Change points to shapes for stereo-seq #253

LucaMarconato · 2025-01-03T15:16:13Z

Hi,
We are using Stereo-seq a lot. It's more common to operate on the bin but not the cell_circles for most of the stereoseq users, because the cell segmentation performed badly as a result of both the experiment technology and algorithm limitations, could you change the Points to Shapes by default ?

Originally posted by @wangjiawen2013 in #97

The text was updated successfully, but these errors were encountered:

LucaMarconato · 2025-01-03T15:24:18Z

@wangjiawen2013 thanks for the feedback! The change you suggest is quite straightforward (basically it amounts to replace this code here

spatialdata-io/src/spatialdata_io/readers/stereoseq.py

Line 279 in 92dbde1

points_element = PointsModel.parse(

with this one

spatialdata-io/src/spatialdata_io/readers/visium_hd.py

Line 252 in 92dbde1

else:

). The problem is that currently we do not support lazy loading for shapes as we do for points, and this would affect performance. There could be a new function argument to allow the parsing of bins as shapes, while keeping the default as points.

We have limited bandwidth as we are working on some parts of the core library at the moment and won't be able to work on this specific task soon, but if you would like to try making a PR, we will be happy to review it!

LucaMarconato · 2025-01-03T15:25:31Z

Also, please check out this feature scverse/spatialdata#578, and this new one (merged yesterday) scverse/spatialdata#811, as you could find them useful for performant handling of Stereo-seq data.

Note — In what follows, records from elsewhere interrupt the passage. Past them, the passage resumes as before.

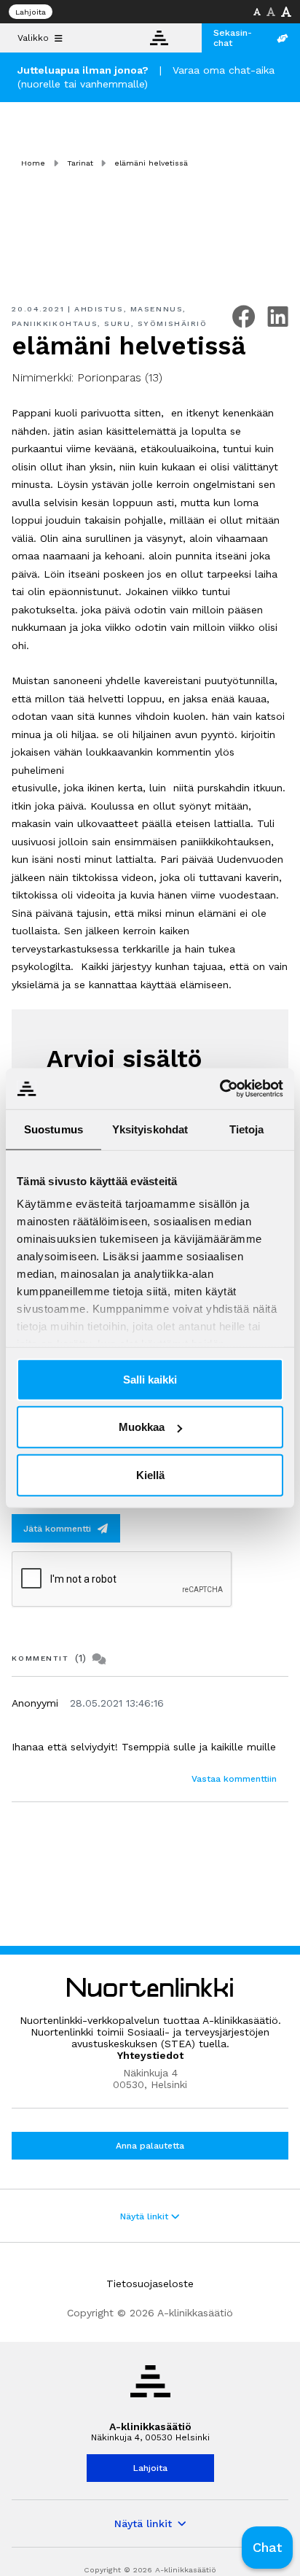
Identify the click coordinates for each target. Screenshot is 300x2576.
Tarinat (80, 163)
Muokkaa (142, 1427)
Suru (117, 323)
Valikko (33, 38)
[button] (267, 2547)
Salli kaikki (150, 1379)
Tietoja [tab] (246, 1128)
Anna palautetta (150, 2146)
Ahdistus (99, 309)
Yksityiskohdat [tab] (150, 1128)
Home (33, 163)
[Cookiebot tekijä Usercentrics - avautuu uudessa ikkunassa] (219, 1088)
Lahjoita (30, 12)
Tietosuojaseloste (150, 2283)
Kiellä (150, 1474)
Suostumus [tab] (53, 1128)
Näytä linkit (145, 2216)
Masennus (156, 309)
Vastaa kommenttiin (234, 1779)
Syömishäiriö (173, 323)
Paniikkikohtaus (55, 323)
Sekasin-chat (232, 38)
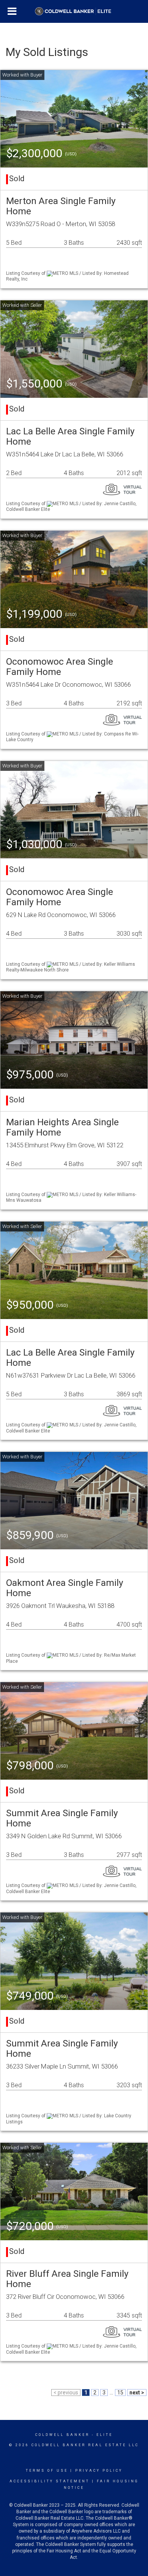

wangjiawen2013 · 2025-01-06T09:37:33Z

I tested and find that rasterize_bins is not a good idea for two reasons:

There are no col_key and row_key in stereoseq object, which corresponds to array_col and array_row in visium object. The x and y columns in stereoseq points element have different meanings with array_col and array_row in visium, they are not equivalence.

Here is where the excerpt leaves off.